"""
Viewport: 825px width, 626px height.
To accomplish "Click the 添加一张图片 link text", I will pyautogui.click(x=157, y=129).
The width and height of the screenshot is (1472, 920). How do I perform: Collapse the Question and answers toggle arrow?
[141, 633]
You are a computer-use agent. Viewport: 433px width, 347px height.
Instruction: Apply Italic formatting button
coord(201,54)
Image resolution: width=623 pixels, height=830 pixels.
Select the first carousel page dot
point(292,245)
"""
"""
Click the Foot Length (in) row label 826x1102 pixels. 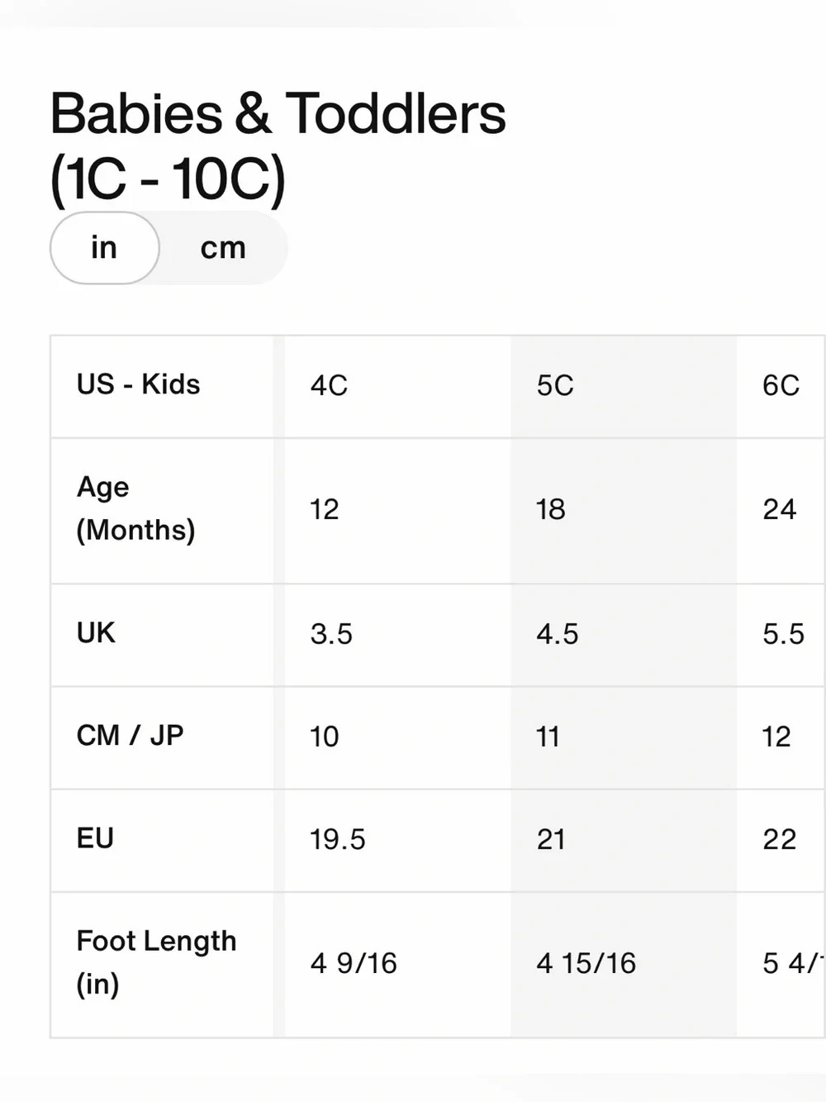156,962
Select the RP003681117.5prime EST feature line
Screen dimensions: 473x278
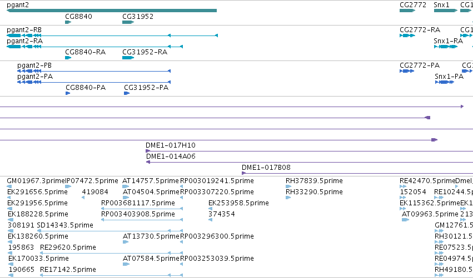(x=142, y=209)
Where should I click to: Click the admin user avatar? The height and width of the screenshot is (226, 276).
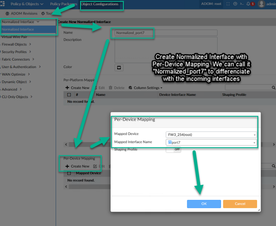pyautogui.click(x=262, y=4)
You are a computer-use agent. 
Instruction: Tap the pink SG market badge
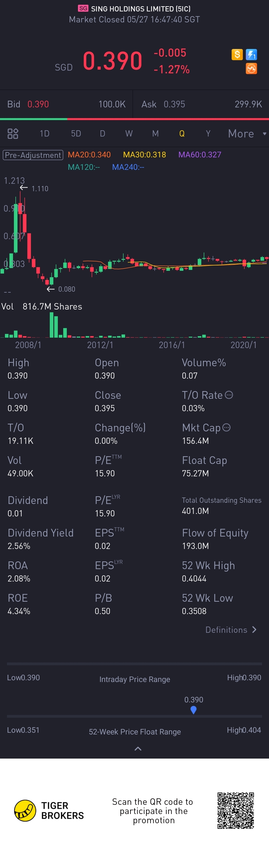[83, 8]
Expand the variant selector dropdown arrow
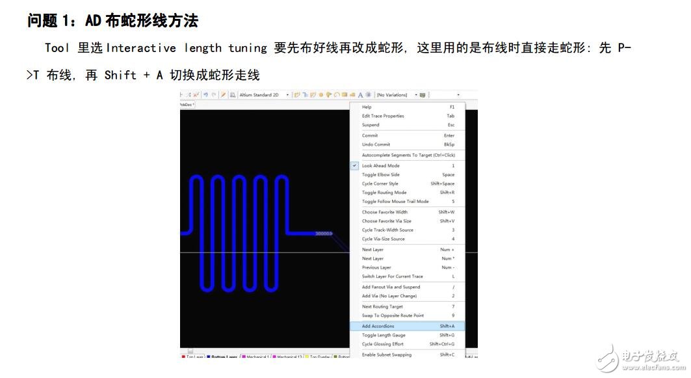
"""
▶ **About this task**: For this exercise, return every line from the data that holds the string "computer".

▶ **Answer space**:
You are a computer-use agent. Viewport: 433px width, 347px height.
You are a computer-use agent. 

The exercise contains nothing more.